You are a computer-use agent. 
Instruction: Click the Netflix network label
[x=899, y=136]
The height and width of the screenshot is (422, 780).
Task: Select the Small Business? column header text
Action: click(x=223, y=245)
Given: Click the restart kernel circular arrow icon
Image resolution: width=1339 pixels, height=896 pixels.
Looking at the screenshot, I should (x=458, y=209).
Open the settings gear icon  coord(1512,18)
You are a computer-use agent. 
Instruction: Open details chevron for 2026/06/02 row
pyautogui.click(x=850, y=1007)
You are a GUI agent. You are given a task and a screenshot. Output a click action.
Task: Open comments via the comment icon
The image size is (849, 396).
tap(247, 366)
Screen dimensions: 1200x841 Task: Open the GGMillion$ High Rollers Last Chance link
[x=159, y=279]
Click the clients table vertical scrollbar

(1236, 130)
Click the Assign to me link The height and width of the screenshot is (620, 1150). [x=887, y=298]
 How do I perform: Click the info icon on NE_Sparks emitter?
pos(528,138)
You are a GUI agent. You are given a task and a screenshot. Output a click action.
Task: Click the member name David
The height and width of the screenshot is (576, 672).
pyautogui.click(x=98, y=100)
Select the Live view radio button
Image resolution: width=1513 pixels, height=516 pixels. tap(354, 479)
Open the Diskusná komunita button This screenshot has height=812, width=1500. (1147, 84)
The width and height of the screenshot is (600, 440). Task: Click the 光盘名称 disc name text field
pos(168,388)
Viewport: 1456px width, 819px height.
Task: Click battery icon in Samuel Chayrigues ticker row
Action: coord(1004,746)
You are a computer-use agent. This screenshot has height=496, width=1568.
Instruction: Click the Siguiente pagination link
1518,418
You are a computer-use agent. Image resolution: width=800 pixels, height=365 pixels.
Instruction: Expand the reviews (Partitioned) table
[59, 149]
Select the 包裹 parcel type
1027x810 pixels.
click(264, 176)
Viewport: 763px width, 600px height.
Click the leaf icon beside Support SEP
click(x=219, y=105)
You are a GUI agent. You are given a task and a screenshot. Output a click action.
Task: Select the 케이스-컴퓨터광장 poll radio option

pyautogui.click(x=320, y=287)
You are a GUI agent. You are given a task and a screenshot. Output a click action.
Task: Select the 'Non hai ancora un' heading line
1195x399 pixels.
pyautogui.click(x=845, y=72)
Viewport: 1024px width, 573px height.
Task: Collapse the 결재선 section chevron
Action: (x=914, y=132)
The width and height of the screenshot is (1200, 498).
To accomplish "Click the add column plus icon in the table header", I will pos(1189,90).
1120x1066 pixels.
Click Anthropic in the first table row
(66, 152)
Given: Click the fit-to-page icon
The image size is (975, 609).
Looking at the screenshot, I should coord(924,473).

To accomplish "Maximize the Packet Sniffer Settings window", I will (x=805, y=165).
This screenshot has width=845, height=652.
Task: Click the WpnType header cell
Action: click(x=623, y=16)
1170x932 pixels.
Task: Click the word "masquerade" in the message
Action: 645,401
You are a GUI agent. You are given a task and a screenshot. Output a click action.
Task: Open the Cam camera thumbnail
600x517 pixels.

TASK REQUIREMENTS:
Send back an exact copy of only the lines from the line with "Task: Select the 케이스-컴퓨터광장 poll radio option" up to and including the line with "1120x1066 pixels." in the data above.

PROBLEM SOLUTION:
Task: Select the 케이스-컴퓨터광장 poll radio option

pyautogui.click(x=320, y=287)
You are a GUI agent. You are given a task and a screenshot. Output a click action.
Task: Select the 'Non hai ancora un' heading line
1195x399 pixels.
pyautogui.click(x=845, y=72)
Viewport: 1024px width, 573px height.
Task: Collapse the 결재선 section chevron
Action: (x=914, y=132)
The width and height of the screenshot is (1200, 498).
To accomplish "Click the add column plus icon in the table header", I will pos(1189,90).
1120x1066 pixels.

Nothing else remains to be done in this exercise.